▶ Stated goal a
From the abstract below, list each form of the curved carbon scaffold 1 that it describes: the neutral compound, each of its oxidized forms, and any complex.

▶ Passage given
______

Abstract
A curved sp2 carbon scaffold containing fused pentagon and heptagon units (1) was synthesized by Pd‐catalyzed [5+2] annulation from a 3,9‐diboraperylene precursor and shows two reversible oxidation processes at low redox potential, accompanied by a butterfly‐like motion. Stepwise oxidation produced radical cation 1 .+ and dication 1 2+. In the crystal structure, 1 exhibits a chiral cisoid conformation and partial π‐overlap between the enantiomers. For the radical cation 1 .+, a less curved cisoid conformation is observed with a π‐dimer‐type arrangement. 1 2+ adopts a more planar structure with transoid conformation and slip‐stacked π‐overlap with closest neighbors. We also observed an intermolecular mixed‐valence complex of 1⋅(1 .+)3 that has a huge trigonal unit cell [(1)72(SbF6)54⋅(hexane)101] and hexagonal columnar stacks. In addition to the conformational change, the aromaticity of 1 changes from localized to delocalized, as demonstrated by AICD and NICS(1)zz calculations.

______

▶ Extracted entries

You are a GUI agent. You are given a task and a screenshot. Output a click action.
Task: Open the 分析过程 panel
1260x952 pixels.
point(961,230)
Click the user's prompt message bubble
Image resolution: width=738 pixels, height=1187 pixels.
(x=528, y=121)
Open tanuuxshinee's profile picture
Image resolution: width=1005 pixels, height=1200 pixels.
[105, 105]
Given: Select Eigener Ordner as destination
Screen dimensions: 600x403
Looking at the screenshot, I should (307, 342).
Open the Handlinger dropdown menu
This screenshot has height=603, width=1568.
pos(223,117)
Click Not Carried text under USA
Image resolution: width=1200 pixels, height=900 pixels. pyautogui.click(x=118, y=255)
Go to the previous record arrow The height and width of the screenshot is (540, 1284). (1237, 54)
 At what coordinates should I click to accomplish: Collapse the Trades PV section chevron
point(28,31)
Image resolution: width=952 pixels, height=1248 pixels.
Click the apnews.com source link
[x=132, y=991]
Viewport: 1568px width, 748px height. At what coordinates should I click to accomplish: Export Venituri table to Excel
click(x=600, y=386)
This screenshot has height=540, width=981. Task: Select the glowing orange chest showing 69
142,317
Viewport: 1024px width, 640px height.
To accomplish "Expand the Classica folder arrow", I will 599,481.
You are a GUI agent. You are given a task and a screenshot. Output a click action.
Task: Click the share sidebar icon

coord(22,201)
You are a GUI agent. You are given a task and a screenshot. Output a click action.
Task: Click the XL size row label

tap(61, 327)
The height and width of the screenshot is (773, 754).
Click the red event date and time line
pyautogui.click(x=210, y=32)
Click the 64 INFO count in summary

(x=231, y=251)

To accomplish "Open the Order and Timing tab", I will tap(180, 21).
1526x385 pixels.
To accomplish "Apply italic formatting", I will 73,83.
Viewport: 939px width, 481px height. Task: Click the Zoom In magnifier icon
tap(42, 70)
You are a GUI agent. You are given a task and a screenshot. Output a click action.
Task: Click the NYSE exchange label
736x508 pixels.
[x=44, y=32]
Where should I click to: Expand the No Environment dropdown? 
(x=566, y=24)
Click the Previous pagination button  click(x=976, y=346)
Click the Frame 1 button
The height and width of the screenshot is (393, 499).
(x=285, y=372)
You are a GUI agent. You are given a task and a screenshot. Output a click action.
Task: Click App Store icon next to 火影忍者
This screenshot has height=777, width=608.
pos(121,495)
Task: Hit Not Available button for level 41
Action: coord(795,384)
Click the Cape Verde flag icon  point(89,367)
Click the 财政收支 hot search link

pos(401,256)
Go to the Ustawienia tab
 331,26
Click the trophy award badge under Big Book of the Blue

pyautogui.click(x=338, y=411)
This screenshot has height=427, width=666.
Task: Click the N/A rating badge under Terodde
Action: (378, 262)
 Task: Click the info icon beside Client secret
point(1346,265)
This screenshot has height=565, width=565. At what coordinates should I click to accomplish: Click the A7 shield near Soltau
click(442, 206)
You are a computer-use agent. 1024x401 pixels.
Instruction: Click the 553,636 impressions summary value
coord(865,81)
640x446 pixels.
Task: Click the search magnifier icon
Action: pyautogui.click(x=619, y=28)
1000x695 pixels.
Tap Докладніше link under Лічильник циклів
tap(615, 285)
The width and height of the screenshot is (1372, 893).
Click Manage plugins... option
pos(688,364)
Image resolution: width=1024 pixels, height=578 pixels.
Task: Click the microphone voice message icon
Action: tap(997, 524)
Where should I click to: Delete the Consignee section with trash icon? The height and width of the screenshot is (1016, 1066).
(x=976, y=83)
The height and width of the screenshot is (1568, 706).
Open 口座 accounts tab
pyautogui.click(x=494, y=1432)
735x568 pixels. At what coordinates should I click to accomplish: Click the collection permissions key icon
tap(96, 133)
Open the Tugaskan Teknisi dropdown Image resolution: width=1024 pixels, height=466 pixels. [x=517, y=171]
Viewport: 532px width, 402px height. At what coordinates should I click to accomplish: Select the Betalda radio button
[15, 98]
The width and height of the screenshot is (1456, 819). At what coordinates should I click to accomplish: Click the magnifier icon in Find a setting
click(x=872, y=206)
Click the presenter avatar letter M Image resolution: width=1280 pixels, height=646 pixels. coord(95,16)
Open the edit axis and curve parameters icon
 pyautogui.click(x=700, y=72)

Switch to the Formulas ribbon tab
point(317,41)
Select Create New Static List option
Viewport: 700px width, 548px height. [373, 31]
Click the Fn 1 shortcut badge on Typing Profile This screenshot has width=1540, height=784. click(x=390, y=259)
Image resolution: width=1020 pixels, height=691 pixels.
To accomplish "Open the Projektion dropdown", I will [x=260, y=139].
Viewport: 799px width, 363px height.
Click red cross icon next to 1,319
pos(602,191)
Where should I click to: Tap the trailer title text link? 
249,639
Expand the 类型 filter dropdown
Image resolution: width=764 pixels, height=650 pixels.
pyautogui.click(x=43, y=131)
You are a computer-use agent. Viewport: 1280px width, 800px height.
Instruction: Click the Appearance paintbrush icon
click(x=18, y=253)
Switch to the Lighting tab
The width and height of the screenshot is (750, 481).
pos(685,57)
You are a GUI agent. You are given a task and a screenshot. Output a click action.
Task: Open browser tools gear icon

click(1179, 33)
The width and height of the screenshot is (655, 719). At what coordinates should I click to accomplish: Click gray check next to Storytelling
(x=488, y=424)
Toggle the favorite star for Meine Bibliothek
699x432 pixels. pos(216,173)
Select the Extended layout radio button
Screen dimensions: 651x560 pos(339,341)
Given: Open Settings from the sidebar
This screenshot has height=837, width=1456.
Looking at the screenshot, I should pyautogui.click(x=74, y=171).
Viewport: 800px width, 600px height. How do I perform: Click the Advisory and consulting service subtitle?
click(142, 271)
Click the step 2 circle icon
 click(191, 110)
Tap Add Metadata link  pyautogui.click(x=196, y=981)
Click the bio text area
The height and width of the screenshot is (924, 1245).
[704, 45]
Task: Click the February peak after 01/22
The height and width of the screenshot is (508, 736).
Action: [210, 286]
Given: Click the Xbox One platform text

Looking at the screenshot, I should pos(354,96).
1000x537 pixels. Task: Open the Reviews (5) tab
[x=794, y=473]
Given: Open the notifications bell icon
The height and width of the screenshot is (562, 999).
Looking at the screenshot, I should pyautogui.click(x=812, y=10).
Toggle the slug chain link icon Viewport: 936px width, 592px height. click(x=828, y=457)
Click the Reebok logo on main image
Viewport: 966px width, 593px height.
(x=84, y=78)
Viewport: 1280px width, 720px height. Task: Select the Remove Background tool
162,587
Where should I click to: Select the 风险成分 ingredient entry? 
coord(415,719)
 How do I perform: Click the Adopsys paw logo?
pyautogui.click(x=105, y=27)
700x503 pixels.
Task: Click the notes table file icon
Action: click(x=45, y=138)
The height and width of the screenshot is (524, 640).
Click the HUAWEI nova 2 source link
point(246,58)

______

▶ Stated goal b
In the listing above, retype the lines starting at the line that contains "Select the Extended layout radio button" and stopping after the line that contains "should pyautogui.click(x=74, y=171).".

▶ Correct response a
- 1 (the neutral scaffold)
- radical cation 1 .+
- dication 1 2+
- intermolecular mixed-valence complex 1⋅(1 .+)3

▶ Correct response b
Select the Extended layout radio button
Screen dimensions: 651x560 pos(339,341)
Given: Open Settings from the sidebar
This screenshot has height=837, width=1456.
Looking at the screenshot, I should pyautogui.click(x=74, y=171).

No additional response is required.